- I, as legal parents/guardians of the student volunteer, agree to have them volunteer for Sierra Pregnancy + Health for the 2025 fundraiser and release Sierra Pregnancy and Health, and its vendors, of liability and responsibility for said, student.
- I agree to have access to the below-listed phone number(s) during the hours of the event in case of emergency.
- I agree to be available to pick up my student early in the event they elect not to comply with the above-mentioned “Volunteer Responsibilities” and need to be sent home early.
RELEASE OF LIABILITY FOR A MINOR VOLUNTEER
DISCLAIMER: SIERRA PREGNANCY AND HEALTH IS NOT RESPONSIBLE FOR ANY INJURY (OR LOSS OF PROPERTY) TO ANY PERSON SUFFERED WHILE VOLUNTEERING AT SAID EVENT FOR ANY REASON WHATSOEVER, INCLUDING NEGLIGENCE ON THE PART OF SIERRA PREGNANCY AND HEALTH, ITS BOARD MEMBERS, LEADERSHIP TEAM, VOLUNTEERS, OR AGENTS. PLEASE READ THIS RELEASE CAREFULLY AS IT RELATES TO YOUR LEGAL RIGHTS.
This Waiver and Release of Liability Form must be completed and signed by the parent or guardian of the above student (“STUDENT”) before participation in Sierra Pregnancy + Health's event (“LIGHT AND LIFE GALA”) instructional programs (“PROGRAM”). In consideration for receiving permission to enroll and participate in COOPERATIVE:
I hereby acknowledge that activities at LIGHT AND LIFE GALA involve risk of accidents or personal injuries and agree to release, waive, discharge, and covenant NOT to sue and to hold harmless SIERRA PREGNANCY AND HEALTH, its board members, contractors, volunteers, employees, and agents from any and all claims, actions, and damages for accidents, personal injuries, emotional distress, disabilities or death that STUDENT has or may have sustained as a result of participation in this LIGHT AND LIFE GALA.
I am aware that some volunteer activities at the LIGHT AND LIFE GALA may involve cardiovascular stress and physical contact for the STUDENT. I understand that activities involve certain risks for the STUDENT, including but not limited to, emotional distress, physical injuries (including severe injuries such as serious neck and spinal injuries resulting in complete or partial paralysis, brain damage, serious injury to bones, joints, muscles, and internal organs), or death. I acknowledge that STUDENT is voluntarily participating in the classes and activities with knowledge of the danger involved and the STUDENT and I hereby agree to accept any and all inherent risks of emotional distress, personal injury, or death.
The STUDENT and I are fully aware of these risks, and in consideration of the STUDENT’s participation, the STUDENT and I, on behalf of ourselves, our heirs, assigns, executor, administrator, and representatives, hereby release and hold harmless COOPERATIVE, its Board members, teachers, contractors, volunteers, administrative officers, employees and any other associated personnel including owners or landlords, from any and all liability, loss, damage, costs, claims and/or causes of action, including but not limited to all bodily injuries, death, and property damage arising out of or relating to my attending and participating in the activities of volunteering at the LIGHT AND LIFE GALA.
I authorize SIERRA PREGNANCY AND HEALTH and its agents to seek emergency medical treatment for STUDENT at an available medical facility at my expense.
I agree to take full financial responsibility for any damage to facilities or equipment caused by STUDENT or myself.
I understand that this waiver is intended to be as broad and inclusive as permitted by the laws of California and agree that if any portion is held invalid, the remainder of the waiver will continue in full legal force and effect.
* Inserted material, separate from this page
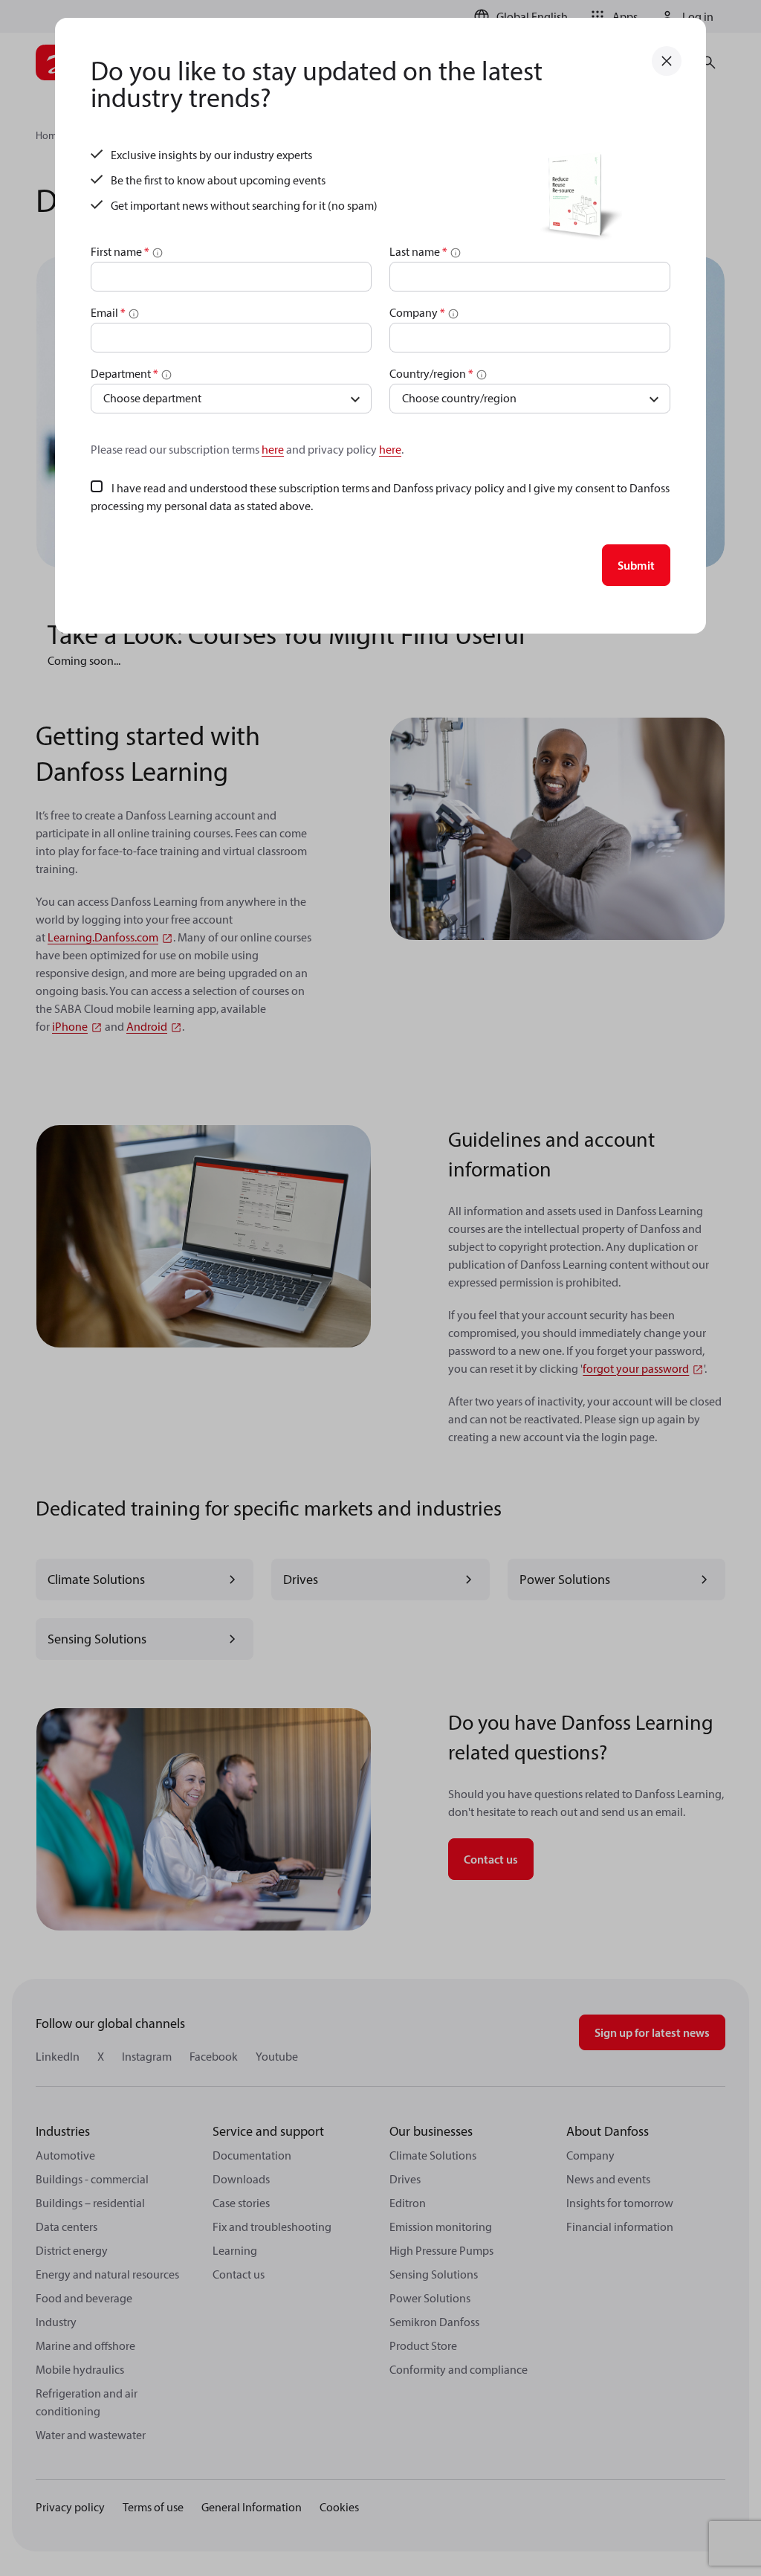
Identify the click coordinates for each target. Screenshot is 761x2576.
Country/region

I further agree that this agreement shall be governed by the laws of California.
I affirm that I am the parent or legal guardian of the STUDENT and I am freely signing this agreement on behalf of the STUDENT and myself. I have read this form and fully understand that by electronically signing this form I am agreeing that the STUDENT and I will abide by all rules and guidelines set forth by SIERRA PREGNANCY AND HEALTH. I further understand that by signing this form, the STUDENT and I are giving up legal rights and/or remedies, which may be available to us against SIERRA PREGNANCY AND HEALTH, its employees, board of directors, agents, or any of the parties listed above.
I understand while participating in this activity, I may be photographed. I agree to allow my photo, video, or film likeness to be used for any legitimate purpose by the activity holders, producers, sponsors, organizers, and assigns.
The Accident Waiver and Release of Liability Form shall be construed broadly to provide a release and waiver to the maximum extent permissible under applicable law.